Exercise:
Set the data down exactly as it stands, and keep its pictures out.

[[ Task data open ]]

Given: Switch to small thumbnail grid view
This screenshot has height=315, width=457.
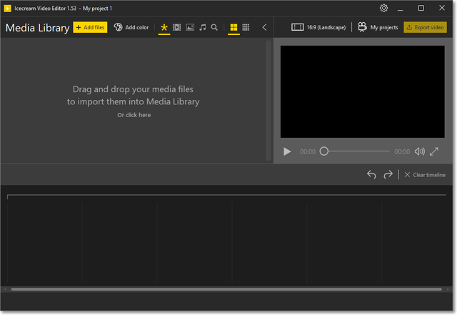Looking at the screenshot, I should tap(246, 27).
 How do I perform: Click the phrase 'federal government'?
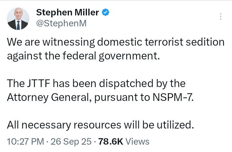111,56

[[ Task data closed ]]

Final answer:
Given: Switch to small thumbnail grid view
This screenshot has height=315, width=457.
Looking at the screenshot, I should tap(246, 27).
 How do I perform: Click the phrase 'federal government'?
111,56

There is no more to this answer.